In making the announcement before reporters, Bush hailed “my friend Sen. Tower” as a man of “great experience, expertise and commitment to peace and freedom.” He said the former lawmaker is committed to reforming the Pentagon.
Tower thanked Bush for the appointment and said, “The bottom line is that we must provide at least as much, if not more, defense for less money.”
He said that will require reforming the defense purchasing system as well as installing biennial budgeting. He said both depend on close cooperation with Congress.
Bush dodged but did not deny a question of whether he intends to appoint outgoing GOP Rep. Jack Kemp--a rival in the 1988 presidential campaign--to head the Department of Housing and Urban Development. Sources say that decision has been made.
Tower has held a variety of sensitive posts since leaving Congress, including as a negotiator in arms control talks with the Soviet Union and as head of a review board, popularly known as the Tower Commission, appointed by President Reagan to investigate the Iran-Contra scandal.
Bush made the announcement of Tower’s appointment in the customary style, at an appearance before reporters.

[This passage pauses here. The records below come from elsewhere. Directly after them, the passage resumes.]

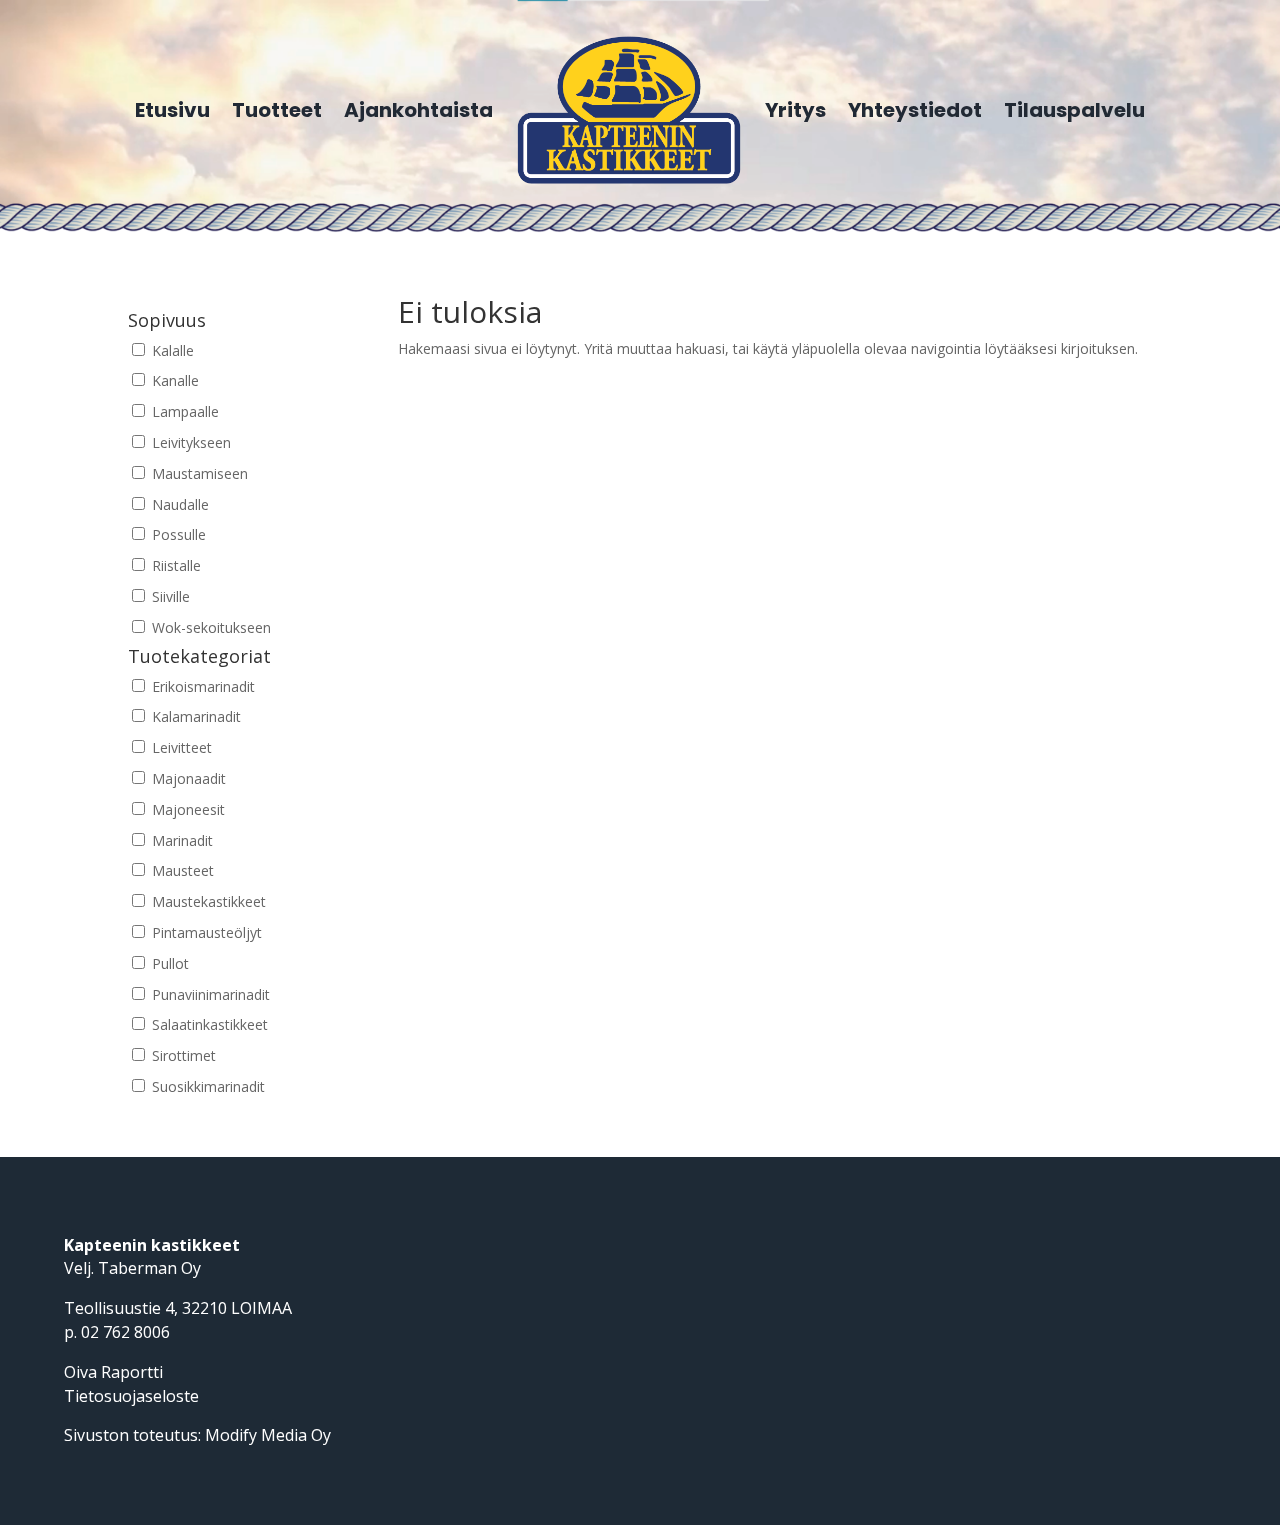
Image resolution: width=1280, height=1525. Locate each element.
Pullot (168, 963)
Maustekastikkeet (207, 901)
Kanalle (173, 380)
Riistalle (174, 565)
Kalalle (171, 350)
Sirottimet (182, 1055)
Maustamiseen (198, 473)
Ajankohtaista (418, 110)
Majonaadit (187, 778)
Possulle (177, 534)
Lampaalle (183, 411)
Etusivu (172, 110)
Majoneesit (186, 809)
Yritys (795, 110)
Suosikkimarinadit (206, 1086)
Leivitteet (180, 747)
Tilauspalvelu (1074, 110)
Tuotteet (277, 110)
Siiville (169, 596)
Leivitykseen (189, 442)
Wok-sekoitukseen (209, 627)
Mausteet (181, 870)
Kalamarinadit (194, 716)
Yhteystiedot (915, 110)
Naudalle (178, 504)
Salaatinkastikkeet (208, 1024)
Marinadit (180, 840)
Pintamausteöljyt (205, 932)
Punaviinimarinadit (209, 994)
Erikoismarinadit (201, 686)
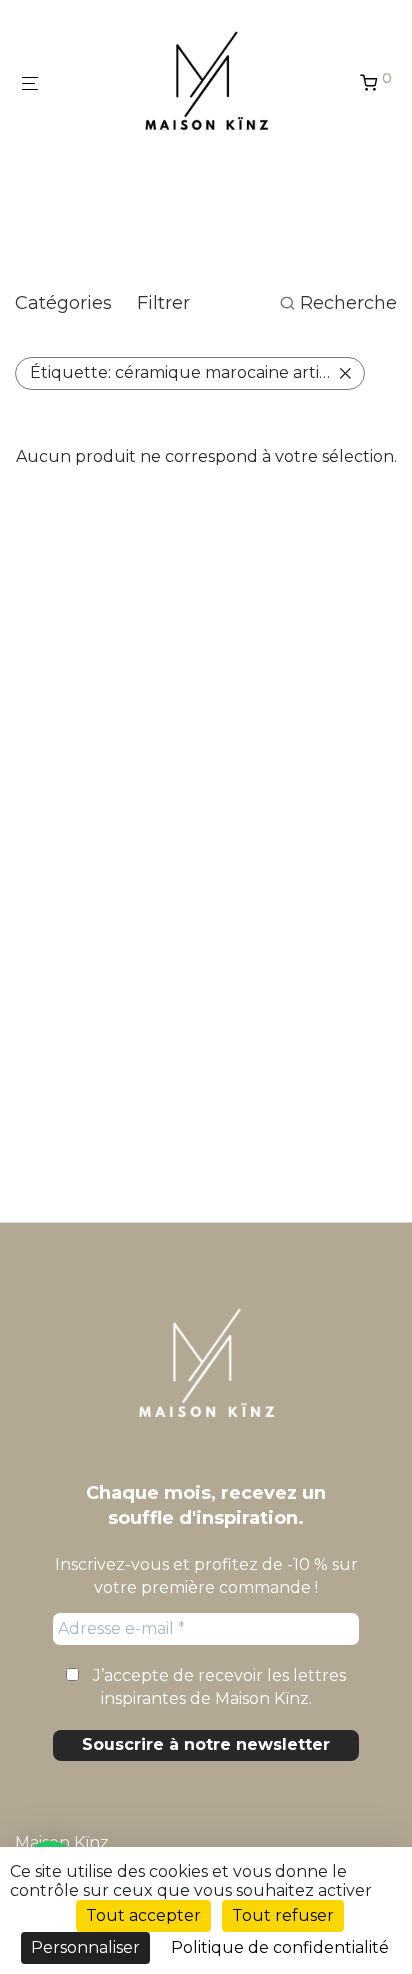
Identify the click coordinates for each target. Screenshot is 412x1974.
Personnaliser (85, 1947)
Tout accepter (143, 1915)
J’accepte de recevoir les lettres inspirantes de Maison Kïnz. (217, 1686)
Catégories (63, 303)
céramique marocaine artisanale (197, 372)
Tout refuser (283, 1915)
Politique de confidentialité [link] (280, 1947)
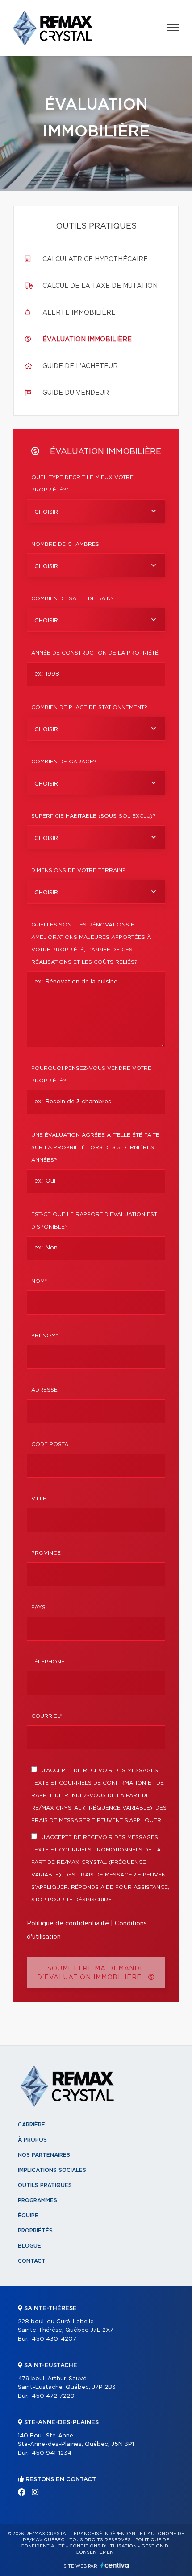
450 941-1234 (51, 2453)
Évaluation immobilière (87, 339)
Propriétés (35, 2230)
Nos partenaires (44, 2155)
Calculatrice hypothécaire (95, 259)
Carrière (31, 2124)
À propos (32, 2139)
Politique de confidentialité (68, 1924)
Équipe (28, 2215)
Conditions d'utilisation (103, 2546)
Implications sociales (52, 2170)
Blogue (29, 2245)
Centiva (114, 2565)
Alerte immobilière (79, 313)
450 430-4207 (54, 2339)
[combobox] (96, 511)
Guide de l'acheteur (80, 366)
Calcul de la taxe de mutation (100, 286)
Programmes (37, 2200)
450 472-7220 (53, 2396)
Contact (32, 2261)
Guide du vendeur (75, 393)
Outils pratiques (45, 2185)
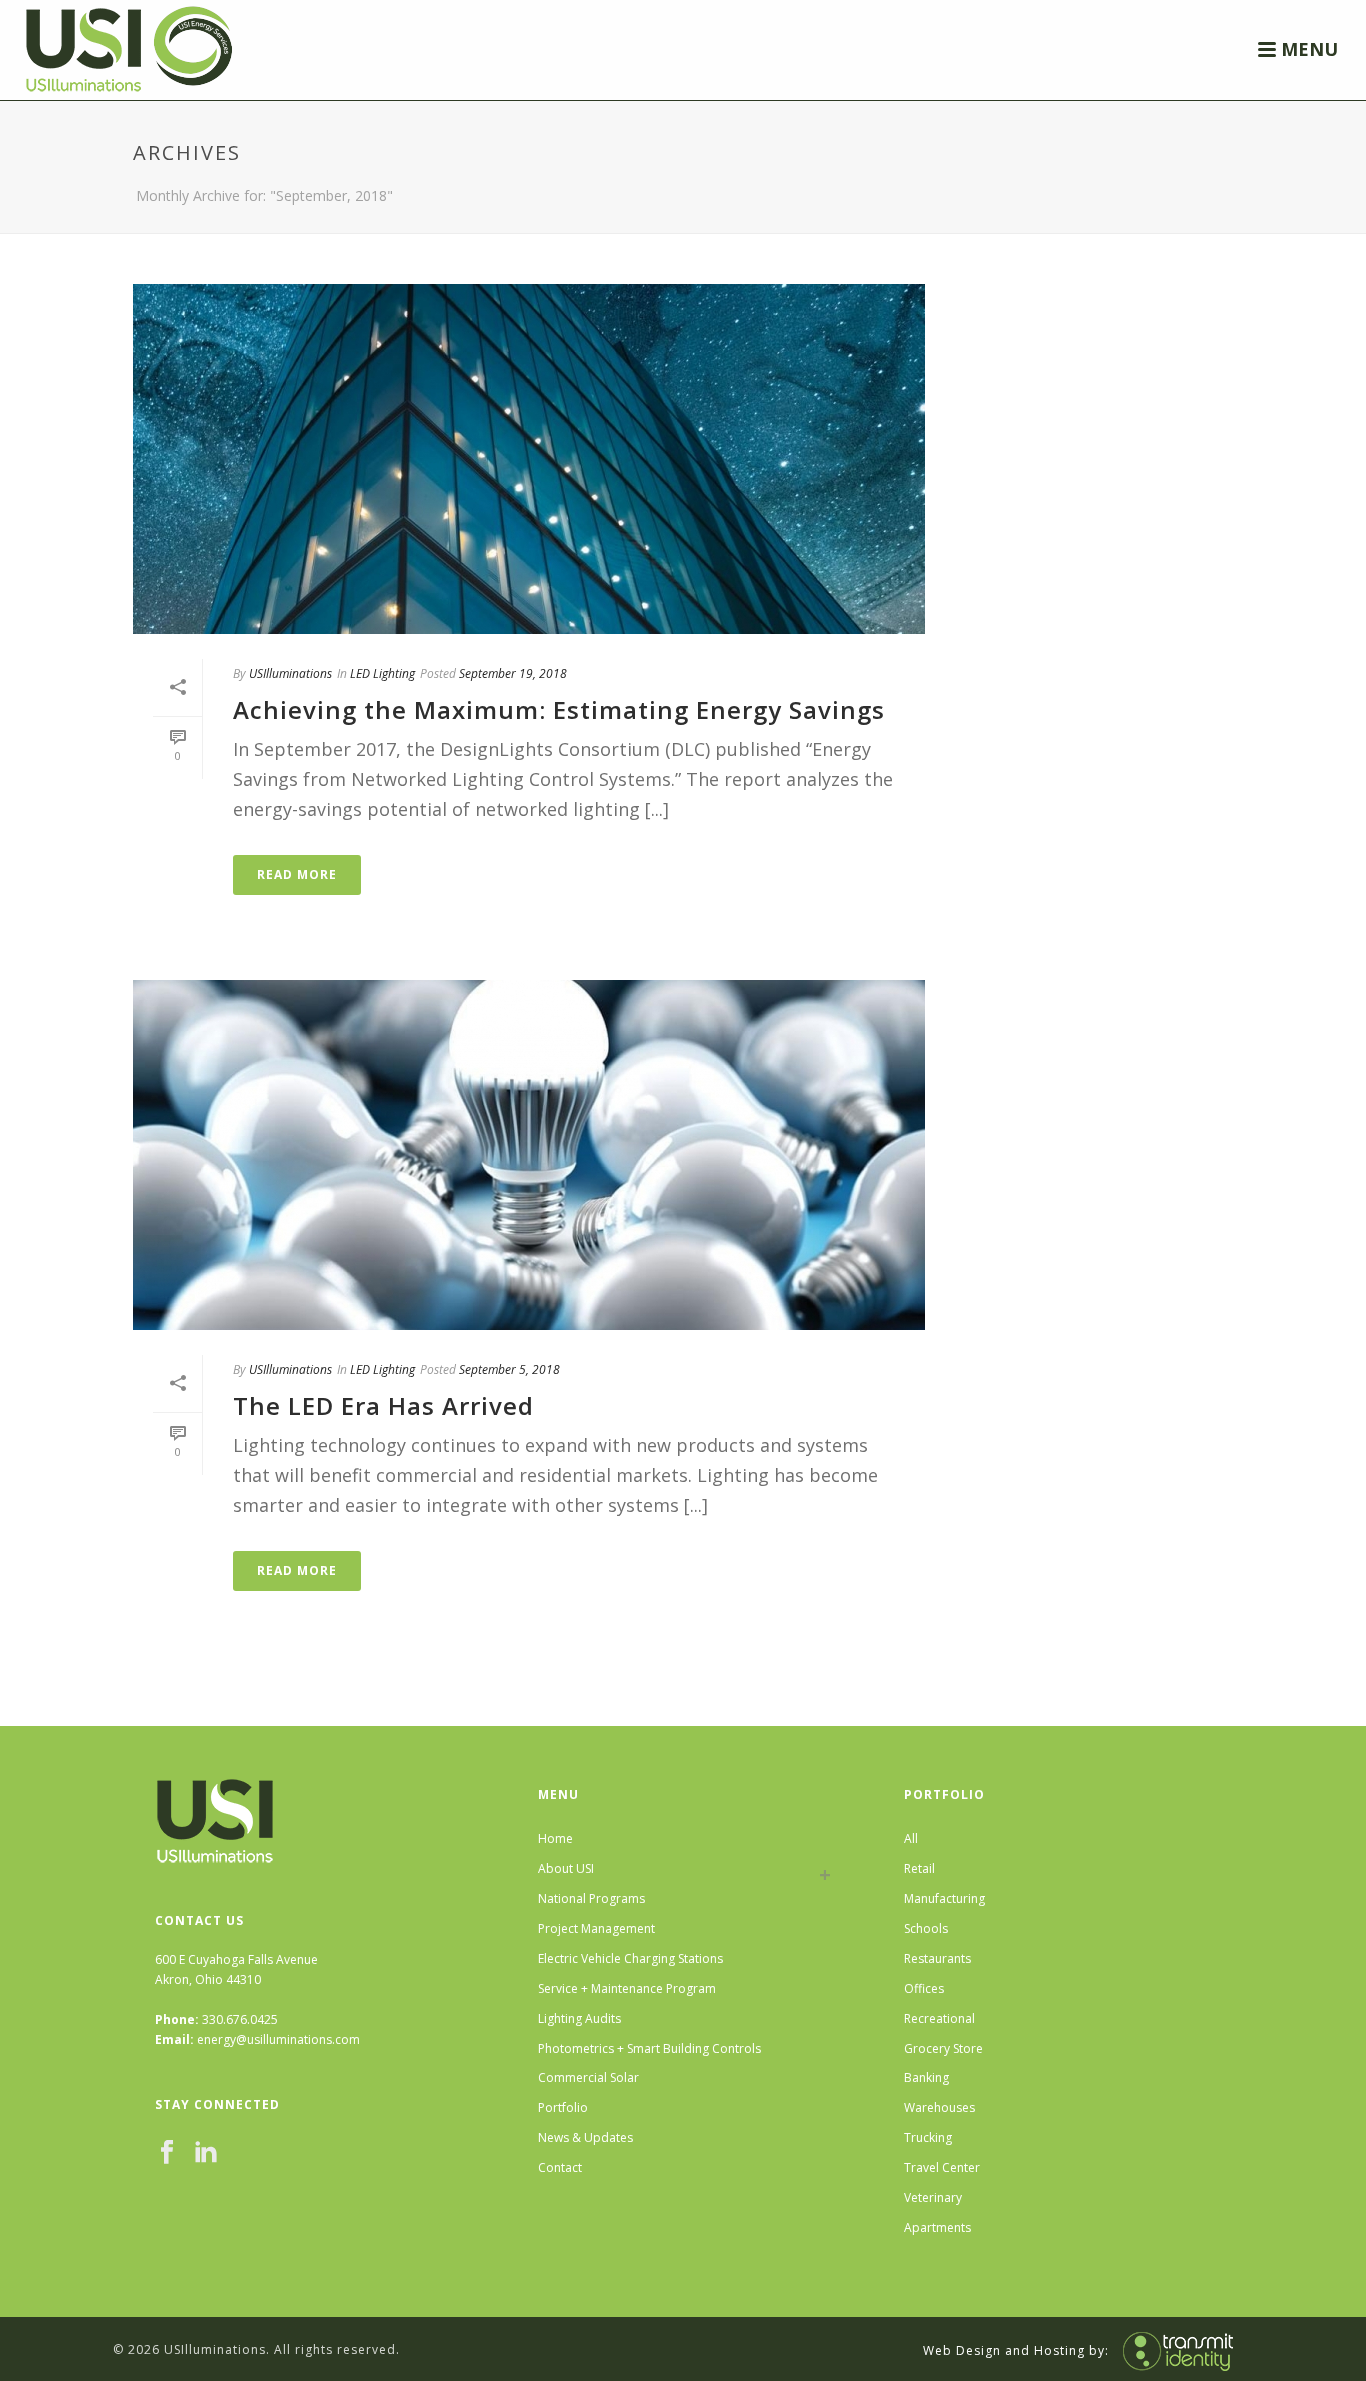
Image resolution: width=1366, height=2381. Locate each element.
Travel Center (942, 2167)
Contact (560, 2167)
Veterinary (933, 2197)
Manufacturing (944, 1898)
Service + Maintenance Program (627, 1988)
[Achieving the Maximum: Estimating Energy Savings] (529, 459)
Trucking (928, 2137)
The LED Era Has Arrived (383, 1405)
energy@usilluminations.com (278, 2039)
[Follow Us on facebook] (167, 2153)
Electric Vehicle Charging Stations (630, 1958)
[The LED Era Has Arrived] (529, 1155)
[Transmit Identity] (1173, 2349)
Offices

Some conservatives have complained that Tower is not a strong supporter of “Star Wars,” the proposed Strategic Defense Initiative. But Bush said, “Senator Tower and I agree with . . . the position I took in the campaign, which is strong support for SDI.”
Bush had once planned to name a defense secretary by Thanksgiving but delayed the decision pending completion of an extensive background check. That check delved into the former Texas lawmaker’s connections with the defense industry as well as with allegations of womanizing and drinking problems.
Asked whether he was satisfied with the investigation into issues of a personal nature, Bush shot back: “Issues or rumors?”
When the reporter persisted, Bush said he was “totally satisfied.” He said the “most inquisitive” members of the Senate will be satisfied by the investigation, a reference to the confirmation vote that Tower must win to take his Cabinet post.
Tower’s appointment to head the Pentagon was first rumored in the days immediately after Bush’s election. But it quickly sparked a highly unusual debate.
One set of issues revolved around the former senator’s ability to control the Pentagon’s bureaucracy and purchasing system, particularly in light of his staunch support for President Reagan’s massive arms buildup in the early 1980s and the consulting contracts he holds with five major defense firms. Tower retired from the Senate in 1985 after 24 years, including the final four as chairman of the Armed Services Committee.
Tower’s personal life also became grist for the transition mill. Tower was divorced from his second wife, Lilla, in 1987. She alleged “marital misconduct” on his part during their 10 years together. Tower’s deposition responding to the charges was sealed by mutual agreement.